## Description of the task
Please print the full listing exactly.

▬▬▬

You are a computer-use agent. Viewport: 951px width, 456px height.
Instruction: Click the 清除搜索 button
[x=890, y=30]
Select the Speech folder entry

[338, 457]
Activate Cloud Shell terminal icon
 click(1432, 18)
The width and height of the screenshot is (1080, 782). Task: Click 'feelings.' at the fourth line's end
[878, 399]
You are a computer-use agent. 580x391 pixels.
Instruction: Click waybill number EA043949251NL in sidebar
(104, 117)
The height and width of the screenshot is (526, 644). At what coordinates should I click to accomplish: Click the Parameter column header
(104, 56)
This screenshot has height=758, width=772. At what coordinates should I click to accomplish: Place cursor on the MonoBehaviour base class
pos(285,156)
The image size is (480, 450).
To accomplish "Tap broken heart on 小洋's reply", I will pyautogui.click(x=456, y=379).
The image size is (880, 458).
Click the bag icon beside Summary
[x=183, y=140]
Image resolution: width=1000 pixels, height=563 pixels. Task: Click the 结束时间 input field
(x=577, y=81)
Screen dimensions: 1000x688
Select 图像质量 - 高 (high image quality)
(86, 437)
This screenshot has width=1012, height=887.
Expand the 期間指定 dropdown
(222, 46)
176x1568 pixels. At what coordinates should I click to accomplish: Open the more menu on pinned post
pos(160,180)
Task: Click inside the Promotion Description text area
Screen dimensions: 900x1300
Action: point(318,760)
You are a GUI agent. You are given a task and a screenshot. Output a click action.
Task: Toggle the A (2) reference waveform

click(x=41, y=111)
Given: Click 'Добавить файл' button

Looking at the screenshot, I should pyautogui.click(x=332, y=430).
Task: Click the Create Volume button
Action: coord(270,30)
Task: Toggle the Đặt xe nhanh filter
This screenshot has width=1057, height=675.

▬▬▬

## Your response
You are a computer-use agent. Viewport: 951px width, 456px height.
Instruction: Click the 清除搜索 button
[x=890, y=30]
Select the Speech folder entry

[338, 457]
Activate Cloud Shell terminal icon
 click(1432, 18)
The width and height of the screenshot is (1080, 782). Task: Click 'feelings.' at the fourth line's end
[878, 399]
You are a computer-use agent. 580x391 pixels.
Instruction: Click waybill number EA043949251NL in sidebar
(104, 117)
The height and width of the screenshot is (526, 644). At what coordinates should I click to accomplish: Click the Parameter column header
(104, 56)
This screenshot has height=758, width=772. At what coordinates should I click to accomplish: Place cursor on the MonoBehaviour base class
pos(285,156)
The image size is (480, 450).
To accomplish "Tap broken heart on 小洋's reply", I will pyautogui.click(x=456, y=379).
The image size is (880, 458).
Click the bag icon beside Summary
[x=183, y=140]
Image resolution: width=1000 pixels, height=563 pixels. Task: Click the 结束时间 input field
(x=577, y=81)
Screen dimensions: 1000x688
Select 图像质量 - 高 (high image quality)
(86, 437)
This screenshot has width=1012, height=887.
Expand the 期間指定 dropdown
(222, 46)
176x1568 pixels. At what coordinates should I click to accomplish: Open the more menu on pinned post
pos(160,180)
Task: Click inside the Promotion Description text area
Screen dimensions: 900x1300
Action: point(318,760)
You are a GUI agent. You are given a task and a screenshot. Output a click action.
Task: Toggle the A (2) reference waveform

click(x=41, y=111)
Given: Click 'Добавить файл' button

Looking at the screenshot, I should pyautogui.click(x=332, y=430).
Task: Click the Create Volume button
Action: coord(270,30)
Task: Toggle the Đặt xe nhanh filter
This screenshot has width=1057, height=675.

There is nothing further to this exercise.